Databases that exhibit this anomaly

Traditional databases (PostgreSQL, MySQL, SQL Server, etc..) that use master-read replication typically suffer from stale reads. Many newer distributed databases also started off as eventually consistent, or in other words, without protection against stale reads. This was due to a strong belief in the developer community that this was necessary to scale. The most famous database that started off like this is Cassandra, but Cassandra recognized how their users struggled to deal with this anomaly and have since provided extra measures to avoid this. Older databases or databases which are not designed to provide strong consistency in an efficient way such as Cassandra, CouchDB, and DynamoDB are by default eventually consistent. Other approaches such as Riak are also eventually consistent, but take a different path by implementing a conflict resolution system to reduce the odds of outdated values. However, this does not guarantee that your data is safe since conflict resolution is not fault-proof. 

2. Lost writes

In the realm of distributed databases, there is an important choice to make when writes happen at the same time. One option (the safe one) is to make sure that all database nodes can agree on the order of these writes. This is far from trivial since it either requires synchronized clocks, for which specific hardware is necessary, or an intelligent algorithm like Calvin that doesn’t rely on clocks. The second, less safe option is to allow each node to write locally and then decide what to do with the conflicts later on. Databases that choose the second option can lose your writes. 
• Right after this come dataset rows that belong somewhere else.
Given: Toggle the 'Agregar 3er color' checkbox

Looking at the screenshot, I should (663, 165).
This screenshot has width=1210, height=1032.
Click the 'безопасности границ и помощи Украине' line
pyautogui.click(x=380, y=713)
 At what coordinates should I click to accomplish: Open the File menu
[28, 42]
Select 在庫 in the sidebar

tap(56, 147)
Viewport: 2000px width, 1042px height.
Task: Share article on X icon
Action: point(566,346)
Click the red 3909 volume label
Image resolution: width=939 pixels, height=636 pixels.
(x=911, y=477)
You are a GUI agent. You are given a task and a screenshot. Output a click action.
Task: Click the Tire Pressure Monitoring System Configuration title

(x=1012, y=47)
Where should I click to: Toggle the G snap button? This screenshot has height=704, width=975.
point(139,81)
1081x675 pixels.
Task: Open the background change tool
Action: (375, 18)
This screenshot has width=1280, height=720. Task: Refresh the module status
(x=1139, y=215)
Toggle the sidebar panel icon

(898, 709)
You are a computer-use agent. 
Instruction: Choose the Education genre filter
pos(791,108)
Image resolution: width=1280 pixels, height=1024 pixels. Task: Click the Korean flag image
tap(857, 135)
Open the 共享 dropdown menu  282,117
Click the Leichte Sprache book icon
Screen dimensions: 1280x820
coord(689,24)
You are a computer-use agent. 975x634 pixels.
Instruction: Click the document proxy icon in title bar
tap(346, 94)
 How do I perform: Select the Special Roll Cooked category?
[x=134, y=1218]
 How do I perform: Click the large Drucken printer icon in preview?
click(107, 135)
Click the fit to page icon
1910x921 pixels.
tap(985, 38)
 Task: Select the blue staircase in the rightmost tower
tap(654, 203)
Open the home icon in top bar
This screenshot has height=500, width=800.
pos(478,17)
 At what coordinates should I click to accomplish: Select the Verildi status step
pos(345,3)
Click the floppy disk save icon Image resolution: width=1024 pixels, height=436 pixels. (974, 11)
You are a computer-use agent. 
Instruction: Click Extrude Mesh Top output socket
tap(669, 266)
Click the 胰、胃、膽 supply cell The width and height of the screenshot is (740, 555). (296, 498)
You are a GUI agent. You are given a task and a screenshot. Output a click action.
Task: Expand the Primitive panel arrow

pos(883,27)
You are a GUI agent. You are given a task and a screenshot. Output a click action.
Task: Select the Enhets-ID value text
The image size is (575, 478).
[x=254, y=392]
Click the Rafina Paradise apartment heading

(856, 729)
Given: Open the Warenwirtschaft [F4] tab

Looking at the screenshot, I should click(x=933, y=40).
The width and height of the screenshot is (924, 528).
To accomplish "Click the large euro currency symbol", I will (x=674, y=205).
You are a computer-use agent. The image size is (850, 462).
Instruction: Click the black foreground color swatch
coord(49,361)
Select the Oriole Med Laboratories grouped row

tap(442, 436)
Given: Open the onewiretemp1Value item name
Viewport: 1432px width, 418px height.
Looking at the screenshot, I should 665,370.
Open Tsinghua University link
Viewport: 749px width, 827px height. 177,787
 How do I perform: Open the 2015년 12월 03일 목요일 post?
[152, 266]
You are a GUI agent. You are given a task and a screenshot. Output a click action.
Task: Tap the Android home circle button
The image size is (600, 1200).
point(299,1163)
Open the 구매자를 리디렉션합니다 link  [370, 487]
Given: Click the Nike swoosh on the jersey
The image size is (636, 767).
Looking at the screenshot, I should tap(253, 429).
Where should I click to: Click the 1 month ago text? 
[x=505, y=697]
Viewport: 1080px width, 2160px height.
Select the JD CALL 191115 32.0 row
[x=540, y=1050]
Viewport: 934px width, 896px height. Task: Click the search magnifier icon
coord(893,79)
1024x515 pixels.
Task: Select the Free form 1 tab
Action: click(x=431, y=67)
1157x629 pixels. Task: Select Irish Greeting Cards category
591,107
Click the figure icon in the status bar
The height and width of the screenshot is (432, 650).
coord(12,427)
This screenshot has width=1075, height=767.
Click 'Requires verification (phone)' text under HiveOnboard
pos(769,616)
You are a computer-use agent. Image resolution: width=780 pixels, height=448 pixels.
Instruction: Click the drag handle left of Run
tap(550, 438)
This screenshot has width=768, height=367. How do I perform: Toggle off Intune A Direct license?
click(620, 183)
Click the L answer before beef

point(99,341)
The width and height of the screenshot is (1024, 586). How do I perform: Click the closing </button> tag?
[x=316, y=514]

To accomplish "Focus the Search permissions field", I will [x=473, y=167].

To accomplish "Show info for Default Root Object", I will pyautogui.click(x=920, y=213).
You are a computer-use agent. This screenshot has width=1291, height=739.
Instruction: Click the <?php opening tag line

Two database choices, avoid conflicts by ordering transactions or allow conflicts and resolve them. 

Impact on end users

Consider two trade transactions in a game where we start with 11 gold pieces and buy two items. First, we buy a sword at 5 gold pieces and then buy a shield at five gold pieces, and both transactions are directed to different nodes of our distributed database. Each node reads the value, which in this case is still 11 for both nodes. Both nodes will decide to write 6 as the result (11- 5) since they are not aware of any replication. Since the second transaction could not see the value of the first write yet, the player ends up buying both the sword and shield for five gold pieces total instead of 10. Good for the user, but not so good for the system! To remedy such behavior, distributed databases have several strategies — some better than others.

Impact of lost writes on users. In this case, the user succeeds in buying two items while paying only once.

Resolution strategies include “last write wins” (LWW) or “longest version history” (LVH) wins. LWW has for a long time been the strategy of Cassandra and is still the default behavior if you do not configure it differently. 

If we apply LWW conflict resolution to our previous example, the player will still be left with 6 gold, but will only have bought one item. This is a bad user experience because the application confirmed his purchase of the second item, even though the database doesn’t recognize it as existing in his inventory.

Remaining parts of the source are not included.